Chick’s earlier audit of contracting at Los Angeles World Airports sparked criminal inquiries into whether contracts were traded for political donations. But the controller’s audit of the Department of Public Works did not uncover evidence of criminal conduct.


“This audit points to concerns in the areas of transparency, consistency, and fair and open competition in the Public Works’ contracting process,” Chick wrote in an open letter to elected officials. “The Board of Public Works needs to improve how it manages the awarding and monitoring of its contracts.”


The department is the city’s largest outside of police and fire, and awards more than $1 billion annually in contracts. Its responsibilities include garbage pickup, sewage treatment and street repair and construction.

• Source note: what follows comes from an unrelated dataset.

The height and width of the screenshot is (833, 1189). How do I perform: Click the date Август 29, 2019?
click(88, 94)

The board, which overseas its operations, is appointed by Mayor James Hahn. Its president, Valerie Lynne Shaw, was on vacation and not available for comment, according to Cora Jackson Fossett, a spokeswoman for the Department of Public Works


However, Jackson Fossett noted that Chick’s criticisms were limited to relatively small contracts among the department’s $1 billion in annual contracting costs.

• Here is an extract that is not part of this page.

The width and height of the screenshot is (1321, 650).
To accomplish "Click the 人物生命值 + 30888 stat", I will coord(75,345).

“The concerns that she brought up, we certainly are going to look into them,” said Jackson Fossett. “(But) we’re pleased that the dollar amounts she cited, which is $8 million, were little ones and not an across-the-board inconsistency.”


Chick’s audit faulted public works officials for failing to document its reasons for selecting some contractors, for inadequately managing contracts for some construction projects and for not justifying decisions to outsource work that could be done by city workers.


Chick said the public works board did not determine whether it was cost-efficient to outsource $6 million in annual contracts to truck haulers. The audit also criticized the board’s awarding of a waste-disposal contract without considering competing bids. Chick also said the department spends $2 million a year on outside contractors to trim trees, even though the department has city workers assigned to that task.


A private auditing firm hired by Chick’s office, Sjoberg-Evashenk Consulting LLC, concluded that the department had improved its contracting procedures in response to lawsuits from contractors denied work on the Hyperion Treatment Plant in the late 1990s. The city has paid out $16.3 million so far to satisfy those claims.


Fossett Jackson said the department has had to outsource some work such as tree trimming and trash hauling because of a citywide hiring freeze. But she said the department was open to any ideas on how to streamline contracting processes and to save money.


“Where we can implement changes and do them quickly, we’re going to move forward,” Fossett Jackson said.